Source records ::
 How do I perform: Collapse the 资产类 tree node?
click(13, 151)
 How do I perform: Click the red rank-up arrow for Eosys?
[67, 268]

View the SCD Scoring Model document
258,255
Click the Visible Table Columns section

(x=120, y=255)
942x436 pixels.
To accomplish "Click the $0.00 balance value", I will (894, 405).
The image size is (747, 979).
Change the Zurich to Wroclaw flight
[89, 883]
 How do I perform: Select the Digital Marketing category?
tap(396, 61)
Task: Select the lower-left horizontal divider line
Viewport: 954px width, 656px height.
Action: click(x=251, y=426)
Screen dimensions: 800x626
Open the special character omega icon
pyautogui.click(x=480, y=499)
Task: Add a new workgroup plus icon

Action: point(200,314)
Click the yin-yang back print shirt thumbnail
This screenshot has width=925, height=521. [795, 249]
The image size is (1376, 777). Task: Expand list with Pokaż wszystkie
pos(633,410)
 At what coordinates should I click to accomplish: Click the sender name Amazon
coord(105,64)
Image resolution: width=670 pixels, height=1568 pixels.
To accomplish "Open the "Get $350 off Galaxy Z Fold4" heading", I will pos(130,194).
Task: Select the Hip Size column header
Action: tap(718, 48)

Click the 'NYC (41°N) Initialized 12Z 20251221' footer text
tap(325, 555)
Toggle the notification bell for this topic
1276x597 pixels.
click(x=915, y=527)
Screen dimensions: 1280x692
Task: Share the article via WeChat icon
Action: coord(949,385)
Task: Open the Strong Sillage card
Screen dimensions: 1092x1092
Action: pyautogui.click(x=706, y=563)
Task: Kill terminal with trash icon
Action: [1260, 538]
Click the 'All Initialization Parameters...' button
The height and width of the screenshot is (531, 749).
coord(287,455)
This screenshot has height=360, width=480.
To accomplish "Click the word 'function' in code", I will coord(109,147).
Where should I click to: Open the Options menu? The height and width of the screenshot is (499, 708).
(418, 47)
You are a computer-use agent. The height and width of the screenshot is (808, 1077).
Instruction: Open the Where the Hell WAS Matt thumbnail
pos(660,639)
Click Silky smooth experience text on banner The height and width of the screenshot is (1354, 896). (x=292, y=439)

Exercise brief :: Would you please write out, exactly and with no other lines, the stretch of the listing above from the line containing "The image size is (747, 979)." through the line containing "You are a computer-use"?

Exercise output ::
The image size is (747, 979).
Change the Zurich to Wroclaw flight
[89, 883]
 How do I perform: Select the Digital Marketing category?
tap(396, 61)
Task: Select the lower-left horizontal divider line
Viewport: 954px width, 656px height.
Action: click(x=251, y=426)
Screen dimensions: 800x626
Open the special character omega icon
pyautogui.click(x=480, y=499)
Task: Add a new workgroup plus icon

Action: point(200,314)
Click the yin-yang back print shirt thumbnail
This screenshot has width=925, height=521. [795, 249]
The image size is (1376, 777). Task: Expand list with Pokaż wszystkie
pos(633,410)
 At what coordinates should I click to accomplish: Click the sender name Amazon
coord(105,64)
Image resolution: width=670 pixels, height=1568 pixels.
To accomplish "Open the "Get $350 off Galaxy Z Fold4" heading", I will pos(130,194).
Task: Select the Hip Size column header
Action: tap(718, 48)

Click the 'NYC (41°N) Initialized 12Z 20251221' footer text
tap(325, 555)
Toggle the notification bell for this topic
1276x597 pixels.
click(x=915, y=527)
Screen dimensions: 1280x692
Task: Share the article via WeChat icon
Action: coord(949,385)
Task: Open the Strong Sillage card
Screen dimensions: 1092x1092
Action: pyautogui.click(x=706, y=563)
Task: Kill terminal with trash icon
Action: [1260, 538]
Click the 'All Initialization Parameters...' button
The height and width of the screenshot is (531, 749).
coord(287,455)
This screenshot has height=360, width=480.
To accomplish "Click the word 'function' in code", I will coord(109,147).
Where should I click to: Open the Options menu? The height and width of the screenshot is (499, 708).
(418, 47)
You are a computer-use agent. The height and width of the screenshot is (808, 1077).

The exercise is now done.